## [Aim of the exercise]
In the article on the Bartell tax ruling, why did the taxpayer need to buy the Replacement Property only after it was improved? Explain in one to three sentences.

(Document passage begins)

The Estate of George H. Bartell et. al. v. Commissioner – IRS Issues an Action on Decision – Was It Too Good to Be True? The IRS Thinks So!

by Garvey Schubert Barer

As reported on March 8, 2017, the U.S. Tax Court issued a taxpayer-friendly decision in Estate of George H. Bartell, et. al. v. Commissioner, 147 TC 5 (June 10, 2016).  The ruling seemed too good to be true. I advised readers to proceed with caution!

Many taxpayers, exchange accommodators, and real estate professionals have been touting the ruling as a clear green light for reverse parking exchanges exceeding the 180-day period pronounced in Revenue Procedure 2000-37 despite the facts that:

  • Judge Gale of the U.S. Tax Court clearly said in the opinion that the court was not giving any opinion with respect to reverse exchanges that exceed the 180-day safe harbor; and
  • The Bartell case involved transactions that pre-dated the effective date of Revenue Procedure 2000-37 and Treasury’s issuance of the deferred exchange regulations.

Bartell Facts

The facts of Bartell are fairly straightforward. Bartell Drug, an old family owned chain of retail drugstores located in the state of Washington, was owned by the petitioner and his two children. In 1999, the company entered into an agreement to purchase a parcel of land upon which it intended to build a new drugstore (“Replacement Property”). Bartell Drug had a store located on property it owned in White Center, Washington. It anticipated selling this property (“Relinquished Property”) to fund, in part, the cost of the Replacement Property. In order to lawfully avoid paying taxes on the gain from the sale of the Relinquished Property, the stage was set for an exchange of real property that would qualify for tax deferral under Code Section 1031.

A few obstacles, however, stood in the taxpayer’s way, namely: (i) the Replacement Property was found by the taxpayer before a buyer for the Relinquishment Property could be found; (ii) the Replacement Property was land without the improvements needed to operate a drugstore (i.e., a building); and (iii) in order to defer all of the gain from the sale of the Relinquished Property, the taxpayer would need to buy the Replacement Property once it was improved.

(Document passage ends)
(Extracted records begins)

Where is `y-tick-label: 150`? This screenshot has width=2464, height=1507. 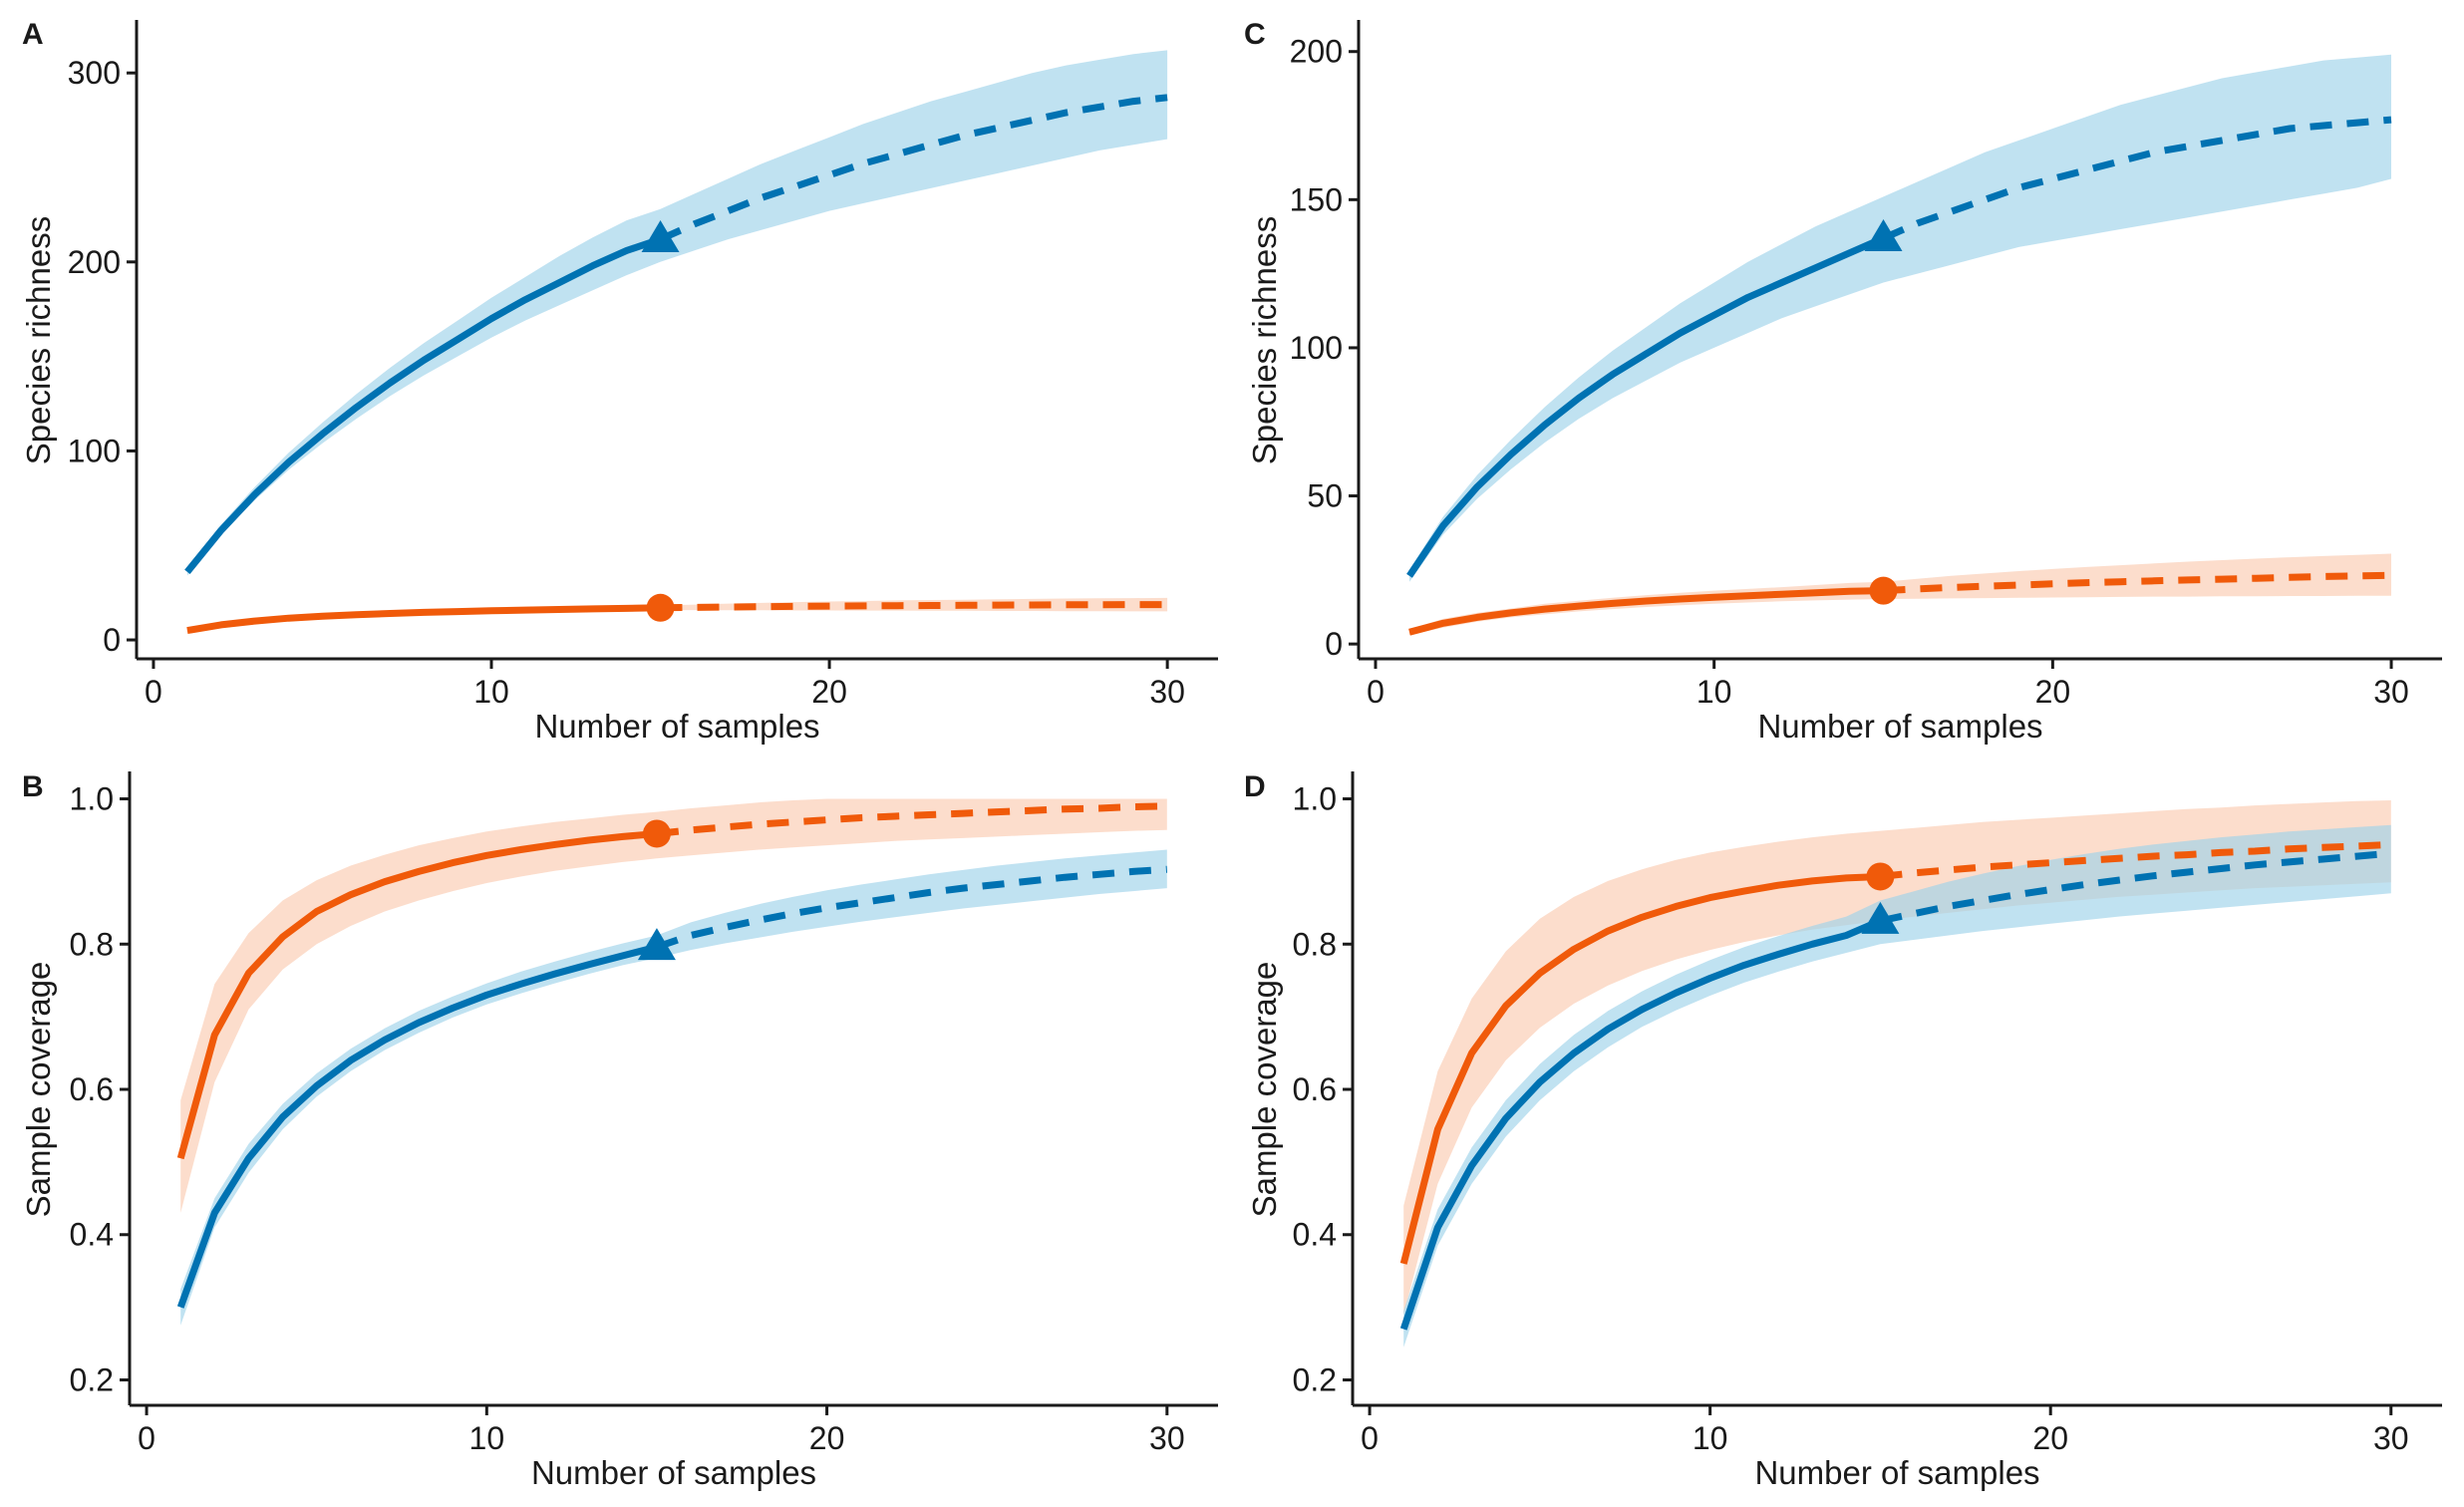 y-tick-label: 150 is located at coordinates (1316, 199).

(Extracted records ends)
(Extracted records begins)

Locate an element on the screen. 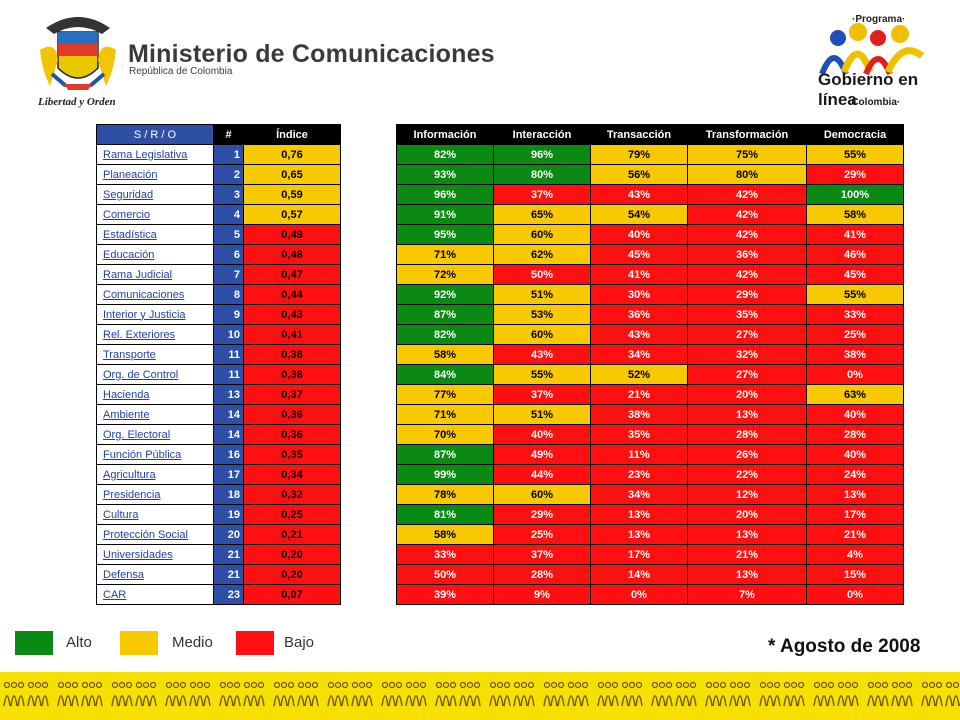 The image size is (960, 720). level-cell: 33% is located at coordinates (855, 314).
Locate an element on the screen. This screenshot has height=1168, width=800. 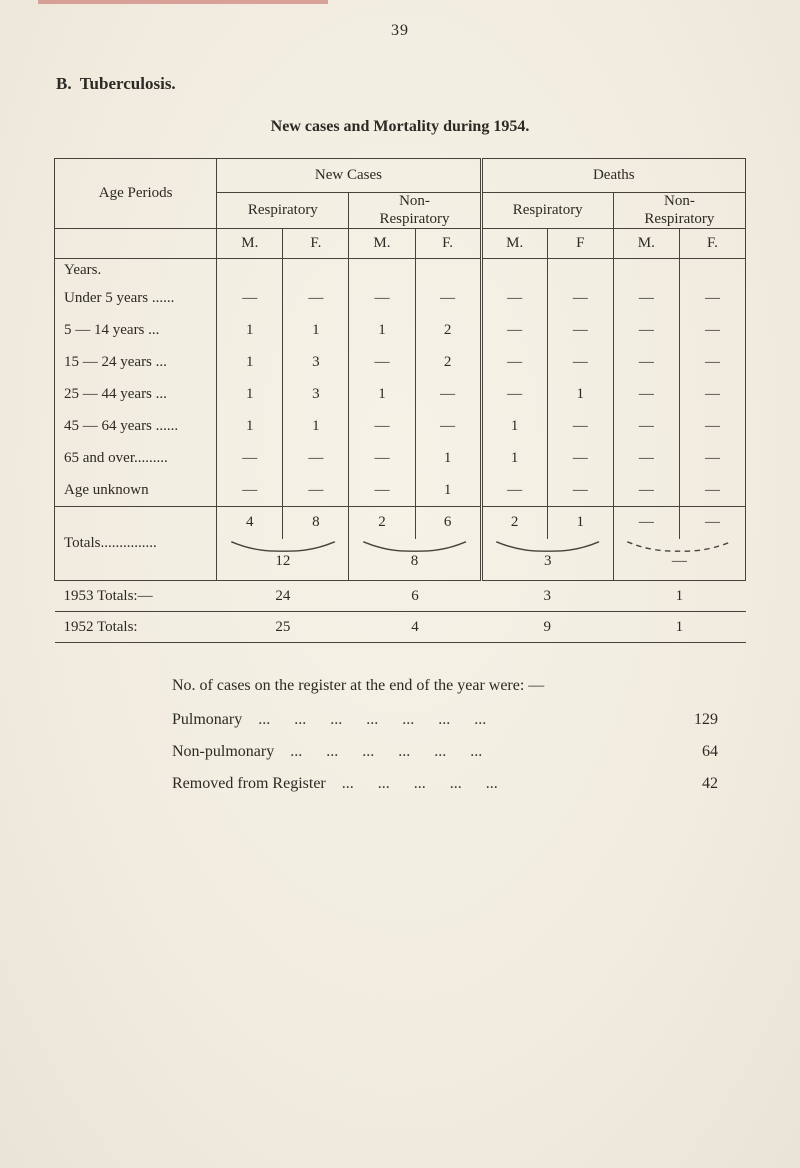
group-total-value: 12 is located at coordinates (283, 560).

(Extracted records ends)
(Extracted records begins)

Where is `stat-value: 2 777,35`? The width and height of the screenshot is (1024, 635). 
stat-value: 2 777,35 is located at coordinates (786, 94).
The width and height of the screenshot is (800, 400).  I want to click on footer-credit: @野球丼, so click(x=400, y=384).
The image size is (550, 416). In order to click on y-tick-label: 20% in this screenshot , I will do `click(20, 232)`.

(Extracted records ends)

## [Solution to this exercise]
The taxpayer needed to buy the Replacement Property once improved in order to defer all of the gain from the sale of the Relinquished Property. As bought, the Replacement Property was bare land without the building needed to operate a drugstore.